• **Dataset excerpt**
================================
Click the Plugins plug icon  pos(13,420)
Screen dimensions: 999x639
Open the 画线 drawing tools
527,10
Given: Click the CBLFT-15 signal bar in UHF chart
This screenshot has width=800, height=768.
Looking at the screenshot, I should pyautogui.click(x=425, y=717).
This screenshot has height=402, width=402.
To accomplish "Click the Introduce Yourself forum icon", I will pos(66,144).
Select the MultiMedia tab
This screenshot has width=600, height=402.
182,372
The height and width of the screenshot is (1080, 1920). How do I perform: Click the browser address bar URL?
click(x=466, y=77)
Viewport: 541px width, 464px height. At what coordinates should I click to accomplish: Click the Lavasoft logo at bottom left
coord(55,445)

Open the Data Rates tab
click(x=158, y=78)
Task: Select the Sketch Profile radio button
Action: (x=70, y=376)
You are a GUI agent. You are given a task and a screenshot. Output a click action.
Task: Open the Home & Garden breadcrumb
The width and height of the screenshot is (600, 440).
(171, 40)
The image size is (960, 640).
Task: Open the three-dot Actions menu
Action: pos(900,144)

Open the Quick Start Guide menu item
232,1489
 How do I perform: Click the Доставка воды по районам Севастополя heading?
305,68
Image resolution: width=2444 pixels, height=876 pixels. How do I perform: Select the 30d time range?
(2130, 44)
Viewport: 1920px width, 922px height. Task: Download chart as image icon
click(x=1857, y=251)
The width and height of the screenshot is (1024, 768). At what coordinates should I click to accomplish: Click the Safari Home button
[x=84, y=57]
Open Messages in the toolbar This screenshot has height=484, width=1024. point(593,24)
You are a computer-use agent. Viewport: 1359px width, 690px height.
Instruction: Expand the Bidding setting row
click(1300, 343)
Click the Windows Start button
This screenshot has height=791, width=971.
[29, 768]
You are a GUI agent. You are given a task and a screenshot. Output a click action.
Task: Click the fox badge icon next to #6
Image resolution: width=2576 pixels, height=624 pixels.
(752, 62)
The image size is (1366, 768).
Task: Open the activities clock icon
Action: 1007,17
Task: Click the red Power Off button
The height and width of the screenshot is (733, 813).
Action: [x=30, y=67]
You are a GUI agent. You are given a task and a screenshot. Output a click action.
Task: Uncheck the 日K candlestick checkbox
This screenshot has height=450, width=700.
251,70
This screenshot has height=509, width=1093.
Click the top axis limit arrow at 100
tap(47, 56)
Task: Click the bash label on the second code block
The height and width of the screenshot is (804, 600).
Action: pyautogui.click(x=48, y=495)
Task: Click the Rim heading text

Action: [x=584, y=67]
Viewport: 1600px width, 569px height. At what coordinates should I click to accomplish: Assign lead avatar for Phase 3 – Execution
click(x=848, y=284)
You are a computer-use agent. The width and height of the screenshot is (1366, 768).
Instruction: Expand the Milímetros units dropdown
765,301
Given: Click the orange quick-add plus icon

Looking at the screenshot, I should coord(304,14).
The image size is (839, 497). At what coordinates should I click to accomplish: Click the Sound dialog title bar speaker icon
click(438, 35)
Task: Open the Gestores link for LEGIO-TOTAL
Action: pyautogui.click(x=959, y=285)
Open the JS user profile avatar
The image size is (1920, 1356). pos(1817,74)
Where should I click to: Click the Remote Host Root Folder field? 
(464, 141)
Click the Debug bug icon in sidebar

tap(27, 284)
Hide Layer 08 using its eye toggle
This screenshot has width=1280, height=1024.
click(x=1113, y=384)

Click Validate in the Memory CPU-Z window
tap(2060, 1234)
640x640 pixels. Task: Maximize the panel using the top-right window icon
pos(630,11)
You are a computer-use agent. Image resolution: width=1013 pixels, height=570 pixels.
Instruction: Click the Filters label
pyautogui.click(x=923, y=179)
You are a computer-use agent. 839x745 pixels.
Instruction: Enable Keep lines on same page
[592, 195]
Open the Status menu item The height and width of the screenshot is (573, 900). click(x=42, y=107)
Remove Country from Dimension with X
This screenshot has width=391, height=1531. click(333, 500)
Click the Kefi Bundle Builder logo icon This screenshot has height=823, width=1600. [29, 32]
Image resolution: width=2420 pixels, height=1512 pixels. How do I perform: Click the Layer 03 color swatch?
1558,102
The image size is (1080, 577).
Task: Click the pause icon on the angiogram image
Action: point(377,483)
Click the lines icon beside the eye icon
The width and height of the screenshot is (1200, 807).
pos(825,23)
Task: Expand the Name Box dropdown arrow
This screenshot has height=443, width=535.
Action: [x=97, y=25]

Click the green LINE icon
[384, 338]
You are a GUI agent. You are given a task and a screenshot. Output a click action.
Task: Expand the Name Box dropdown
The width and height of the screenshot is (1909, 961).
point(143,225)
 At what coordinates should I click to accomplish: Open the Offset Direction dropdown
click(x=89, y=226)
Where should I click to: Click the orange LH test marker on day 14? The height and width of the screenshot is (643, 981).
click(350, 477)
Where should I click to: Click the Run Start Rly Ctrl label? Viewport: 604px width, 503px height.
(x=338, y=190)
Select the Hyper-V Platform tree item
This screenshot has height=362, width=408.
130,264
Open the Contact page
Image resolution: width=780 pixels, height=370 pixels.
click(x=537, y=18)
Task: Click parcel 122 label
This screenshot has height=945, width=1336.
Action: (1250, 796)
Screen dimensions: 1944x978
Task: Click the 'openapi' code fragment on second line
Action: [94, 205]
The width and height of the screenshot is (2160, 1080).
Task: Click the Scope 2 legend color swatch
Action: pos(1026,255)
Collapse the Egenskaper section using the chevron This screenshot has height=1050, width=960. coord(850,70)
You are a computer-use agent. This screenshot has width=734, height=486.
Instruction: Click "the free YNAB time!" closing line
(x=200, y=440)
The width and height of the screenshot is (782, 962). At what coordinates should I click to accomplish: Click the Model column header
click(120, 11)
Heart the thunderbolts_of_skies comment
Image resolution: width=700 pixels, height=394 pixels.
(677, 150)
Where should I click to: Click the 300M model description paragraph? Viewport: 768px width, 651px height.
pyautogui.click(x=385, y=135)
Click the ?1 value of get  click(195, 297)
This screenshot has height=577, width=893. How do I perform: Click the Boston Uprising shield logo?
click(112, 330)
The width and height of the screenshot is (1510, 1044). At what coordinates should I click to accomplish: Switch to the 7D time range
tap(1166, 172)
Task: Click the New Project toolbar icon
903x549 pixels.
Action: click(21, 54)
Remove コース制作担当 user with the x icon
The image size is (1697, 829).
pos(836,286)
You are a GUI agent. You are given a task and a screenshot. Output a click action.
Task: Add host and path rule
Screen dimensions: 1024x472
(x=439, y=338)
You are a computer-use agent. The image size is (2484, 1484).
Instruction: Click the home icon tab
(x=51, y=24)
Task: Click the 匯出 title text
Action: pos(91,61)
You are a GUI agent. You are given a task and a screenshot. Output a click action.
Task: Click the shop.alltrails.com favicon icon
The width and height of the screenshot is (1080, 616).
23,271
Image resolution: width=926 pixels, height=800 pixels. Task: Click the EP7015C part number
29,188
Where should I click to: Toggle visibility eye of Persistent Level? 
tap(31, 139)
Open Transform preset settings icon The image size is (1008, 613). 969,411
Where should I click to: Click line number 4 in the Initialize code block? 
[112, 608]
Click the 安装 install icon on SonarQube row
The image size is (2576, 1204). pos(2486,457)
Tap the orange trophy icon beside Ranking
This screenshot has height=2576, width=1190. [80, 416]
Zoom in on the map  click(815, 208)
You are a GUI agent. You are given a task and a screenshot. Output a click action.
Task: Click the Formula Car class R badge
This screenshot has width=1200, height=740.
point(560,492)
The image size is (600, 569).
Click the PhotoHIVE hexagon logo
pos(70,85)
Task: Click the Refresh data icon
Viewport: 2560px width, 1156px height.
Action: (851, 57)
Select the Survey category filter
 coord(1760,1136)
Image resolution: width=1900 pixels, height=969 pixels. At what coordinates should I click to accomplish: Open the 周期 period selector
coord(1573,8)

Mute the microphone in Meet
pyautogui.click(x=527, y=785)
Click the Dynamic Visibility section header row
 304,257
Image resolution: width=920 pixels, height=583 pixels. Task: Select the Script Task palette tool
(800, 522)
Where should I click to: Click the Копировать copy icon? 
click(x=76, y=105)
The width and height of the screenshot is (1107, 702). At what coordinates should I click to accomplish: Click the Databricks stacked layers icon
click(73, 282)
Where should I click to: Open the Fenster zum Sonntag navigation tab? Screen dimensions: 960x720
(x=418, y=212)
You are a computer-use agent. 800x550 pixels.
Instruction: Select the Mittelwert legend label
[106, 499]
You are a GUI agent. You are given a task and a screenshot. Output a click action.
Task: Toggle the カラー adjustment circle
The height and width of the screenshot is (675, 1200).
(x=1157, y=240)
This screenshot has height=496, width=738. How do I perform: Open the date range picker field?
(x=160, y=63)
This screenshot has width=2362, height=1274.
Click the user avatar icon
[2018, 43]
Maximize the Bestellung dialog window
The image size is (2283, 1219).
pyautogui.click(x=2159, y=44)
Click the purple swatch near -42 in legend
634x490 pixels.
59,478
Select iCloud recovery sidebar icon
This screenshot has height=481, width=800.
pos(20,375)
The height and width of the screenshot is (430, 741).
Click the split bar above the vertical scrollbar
================================
• **Given problem**
Copy everything in the listing from the line containing "Image resolution: width=2420" down to the line containing "point(143,225)", including both of those lines.

• **Output**
Image resolution: width=2420 pixels, height=1512 pixels. How do I perform: Click the Layer 03 color swatch?
1558,102
The image size is (1080, 577).
Task: Click the pause icon on the angiogram image
Action: point(377,483)
Click the lines icon beside the eye icon
The width and height of the screenshot is (1200, 807).
pos(825,23)
Task: Expand the Name Box dropdown arrow
This screenshot has height=443, width=535.
Action: [x=97, y=25]

Click the green LINE icon
[384, 338]
You are a GUI agent. You are given a task and a screenshot. Output a click action.
Task: Expand the Name Box dropdown
The width and height of the screenshot is (1909, 961).
point(143,225)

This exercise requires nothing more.